▶ **PROBLEM REQUIREMENTS**
Starting with the line that contains "Click the reply speech bubble icon", return every line through the end of the listing below exactly as written. Omit the pictures.

▶ **DATA TO EXAMINE**
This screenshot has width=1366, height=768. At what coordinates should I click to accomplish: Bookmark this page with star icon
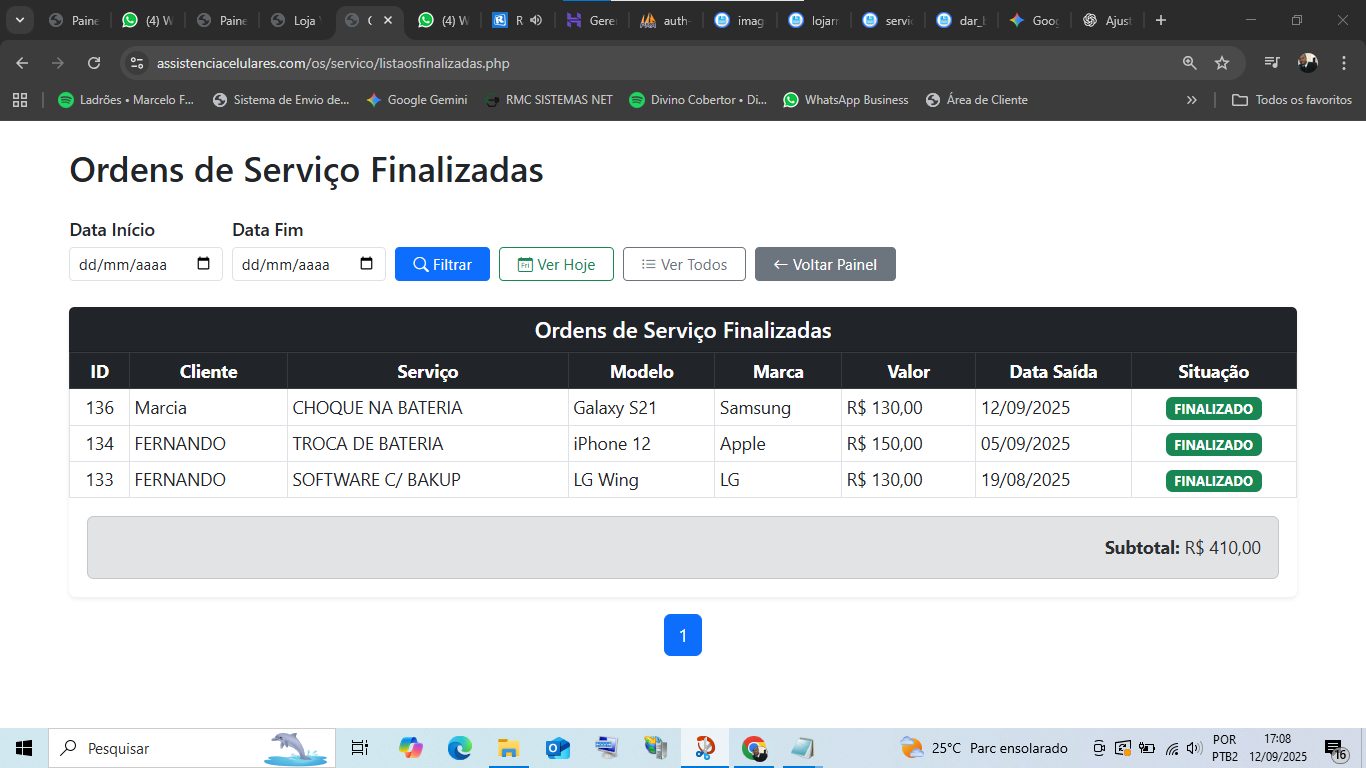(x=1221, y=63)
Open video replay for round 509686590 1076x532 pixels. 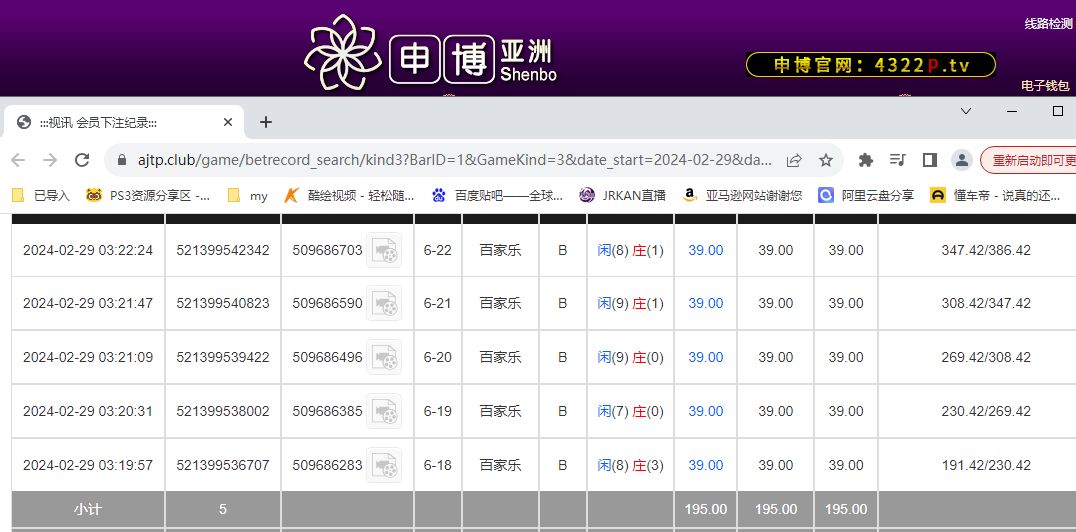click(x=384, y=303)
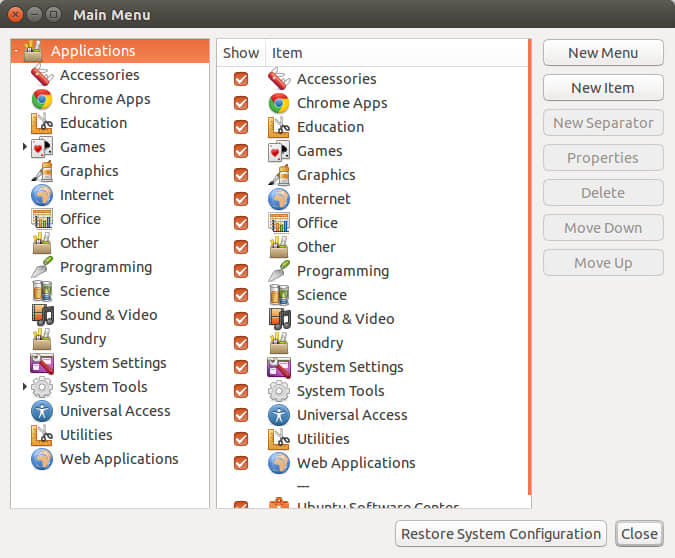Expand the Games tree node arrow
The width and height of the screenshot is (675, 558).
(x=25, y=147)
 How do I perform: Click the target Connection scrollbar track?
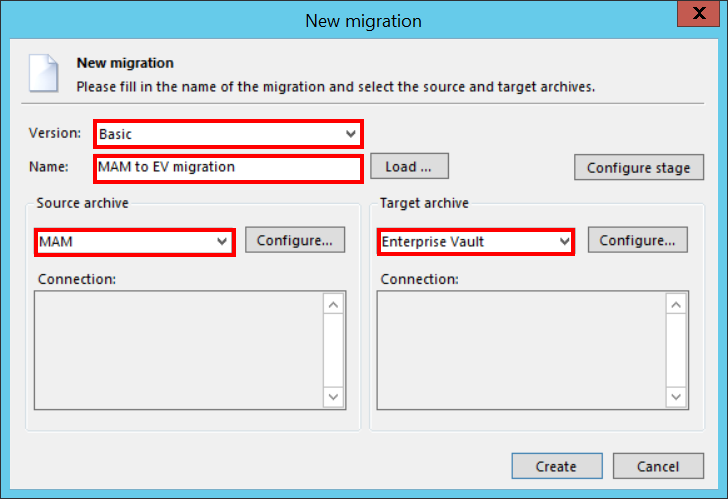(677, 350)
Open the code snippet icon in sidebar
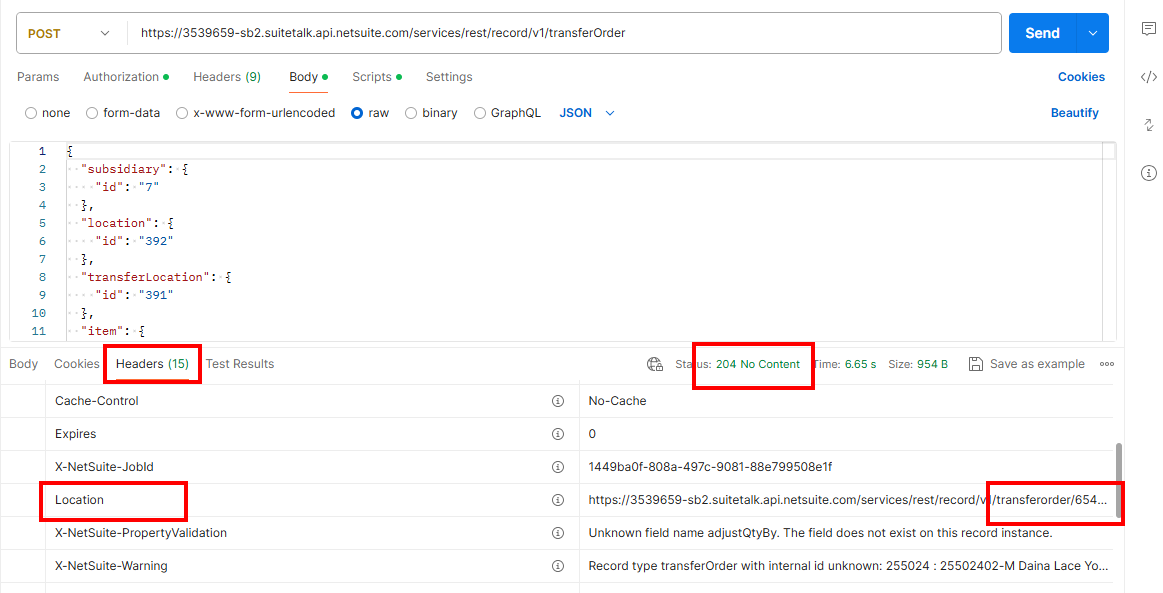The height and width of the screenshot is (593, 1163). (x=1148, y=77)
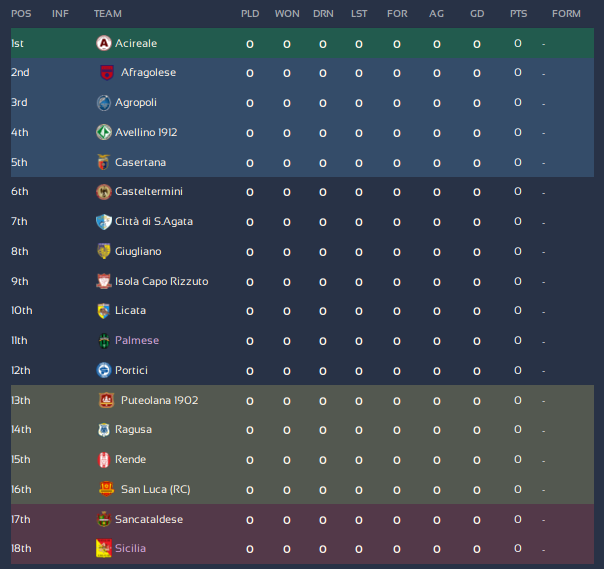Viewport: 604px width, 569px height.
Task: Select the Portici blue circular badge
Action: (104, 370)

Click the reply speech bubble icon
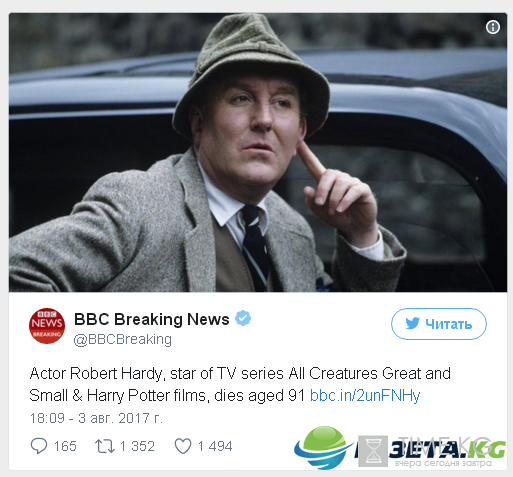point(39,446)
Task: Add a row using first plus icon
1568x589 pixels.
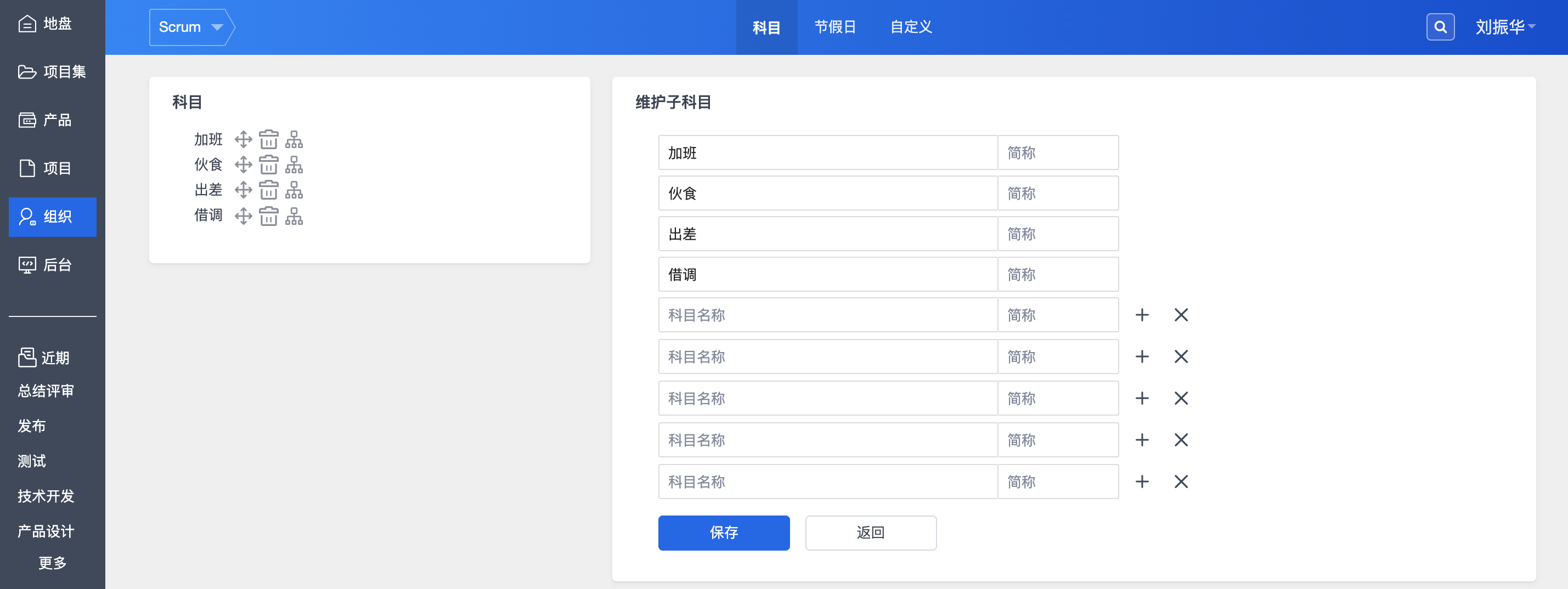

▶ **RESPONSE AREA**
Click the reply speech bubble icon
point(39,446)
Task: Add a row using first plus icon
1568x589 pixels.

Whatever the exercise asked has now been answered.